EUでは欧州グリーンディールに沿った政策が着実に実行されつつあり、2023年3月には欧州委員会が「グリーン・クレーム指令(Green Claims Directive)」を提示し、環境に関する主張をするためには、その事実を立証するための評価を実施することが義務化された。こうした全般の流れが観光分野にも適用され、そして今回の航空会社20社への指導にも繋がっている。

モニタリングは健康診断から次のステージへ

今後、欧州に限らず、観光分野においても、気候変動への対策とそのエビデンスの提示は“セット”として、急速に対応を求められることはあっても、逆に戻ることは考えづらい。そうした中で、これまで観光分野において用いられてきたエビデンスとしては、「持続可能な観光指標(Sustainable Tourism Indicator: STI)」がある。主に1990年代以降、多くの観光地においての開発と活用が進められ、2008年に世界持続可能観光委員会(GSTC)が世界各地での実践事例を踏まえて開発した国際基準「世界持続可能観光クライテリア(Global Sustainable Tourism Criteria)」は、UNWTO(現UN Tourism)も推奨する形で普及が進められてきた。
日本においても、2018年に全庁的な組織「持続可能な観光推進本部」を設置、2019年に報告書「持続可能な観光先進国に向けて」を取りまとめた上で、2020年、持続可能な観光地マネジメントを行うための支援ツールとして、GSTC基準に準拠した持続可能な観光指標「日本版持続可能な観光ガイドライン:JSTS-D」が開発されている。同指標は、各地方自治体や観光地域づくり法人(DMO)等が活用することを想定しており、地域での多面的な現状把握を可能にし、継続的なモニタリングと証拠資料(エビデンス)に基づいた観光政策や計画の策定、それらに基づく持続可能な観光地マネジメントの促進を目的としている。
ただ、現状においてSTIは、観光地が持続的に繁栄するための“健康診断項目”と表現されるように、持続可能な観光推進にあたって当該地域の“現在地”を確認するためのモニタリング・チェック項目に過ぎず、パフォーマンス評価になっていない、かつ“全体像”を捉えるために項目によっては多分に定性的な評価に留まっている面が見られる。

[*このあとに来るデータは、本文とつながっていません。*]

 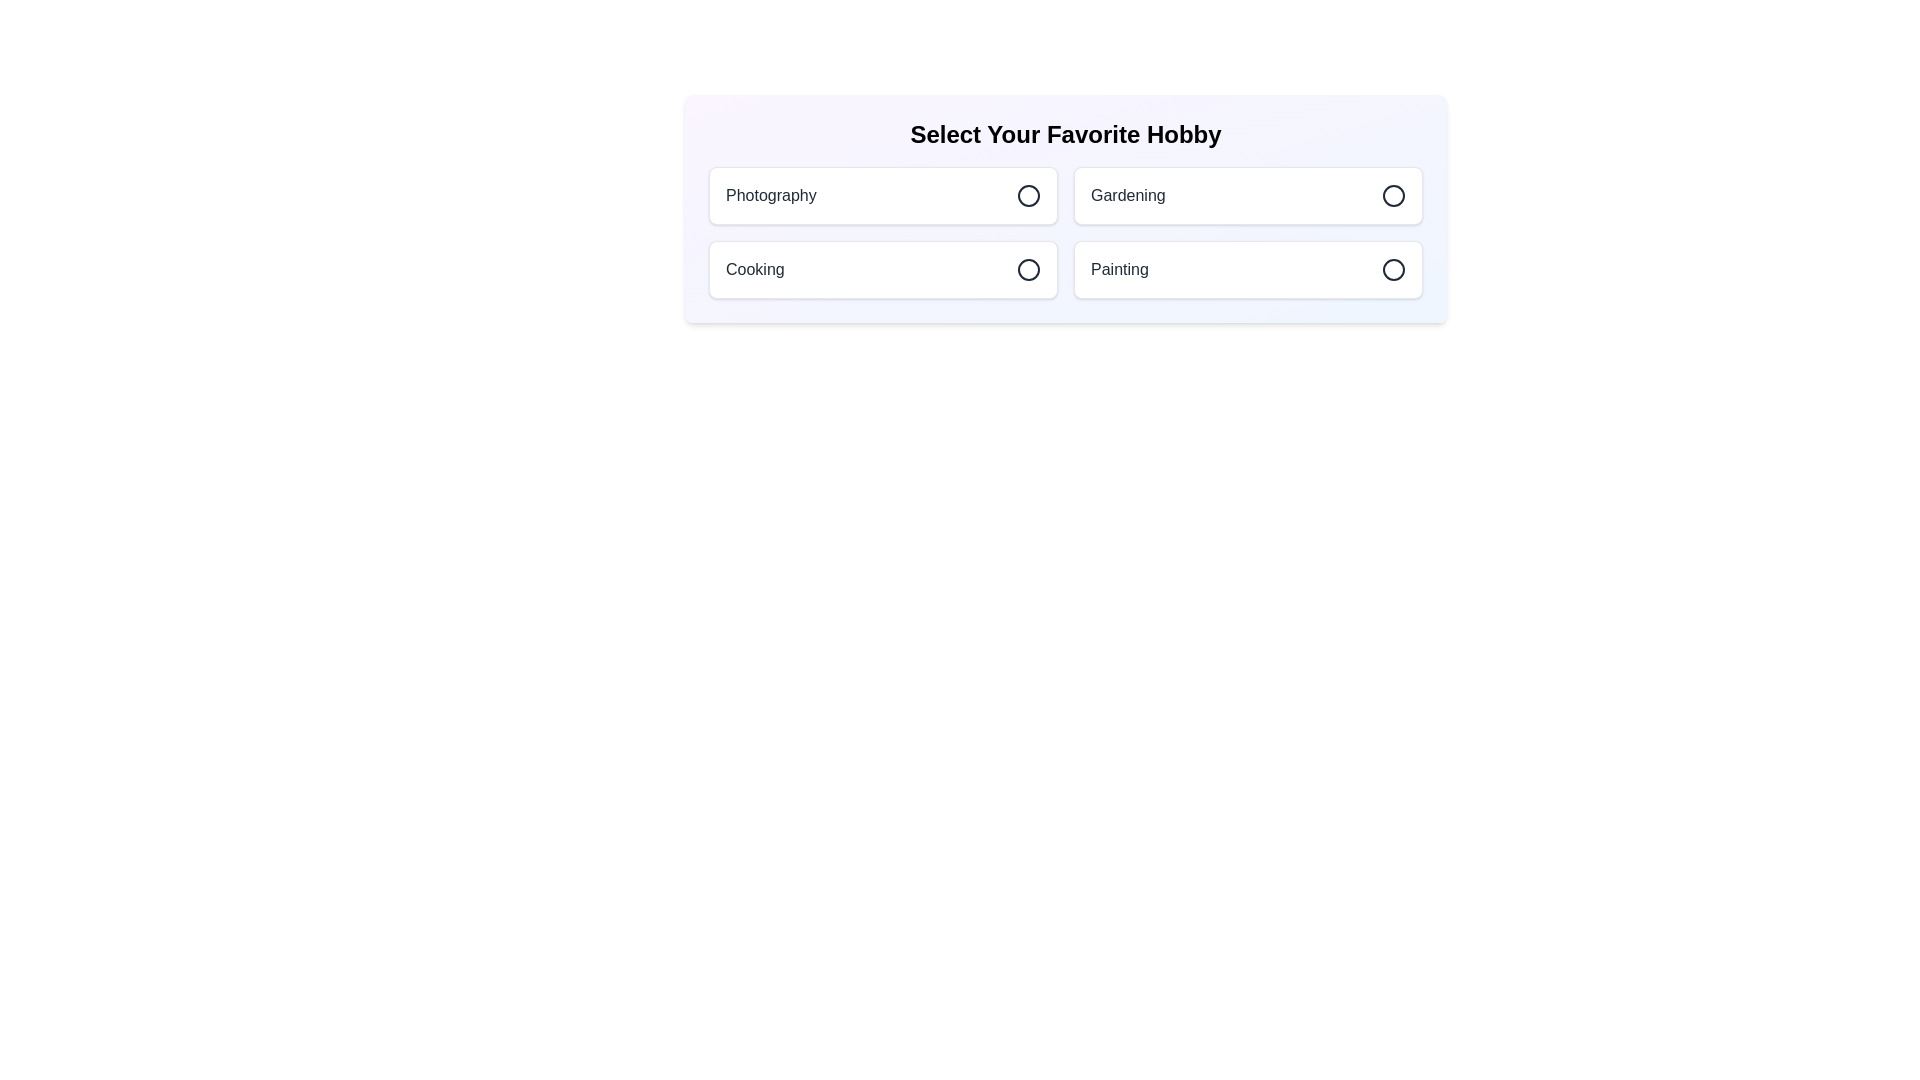 I want to click on the radio button within the 'Cooking' card, so click(x=1028, y=270).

自分自身の健康診断としての活用であれば、ある程度の曖昧さは許容し得るもので、むしろ曖昧な情報から事実を推測しながら対策を打つことに一定の意味があると考えられる。ただし、JSTS-Dの役割にも掲げられている「プロモーションツール」としての活用を考える上では、現状の評価方法では恐らく現在も、そして将来の消費者には確実に通用しなくなってくるであろう。
今後は、観光地や事業者として、取組の背景・内容・成果それぞれについて、ますます積極的に情報発信していくことが求められる状況が想定される。ただ一方で、消費者に“定性的な”“自身に都合の良い”情報を伝えていないか、情報を伝える際にはグリーンウォッシュに繋がらないよう、取組によって「どれだけ」「何に」貢献しているのかを、“具体的”に示していくことが重要なポイントとなる。
手間だけが増えるようにも感じられるが、こうした取組は、消費者の保護に繋がり、また真面目に環境に対して取り組む観光地や事業者にとって、公平な競争環境の実現に繋がるものである。加えて、背景・内容・成果を具体的に示すことは、自社の取組の客観的な振り返りとなり、目標設定や取組効果の検証にも繋がる他、関係先に対する取組の正当性を示す機会や、日々取組に関わっている従業員の士気の向上や、今後は新規入職者に対するアピールにも繋がることなども期待される。
地域あるいは業界としての、中長期的な視点での対応が求められる。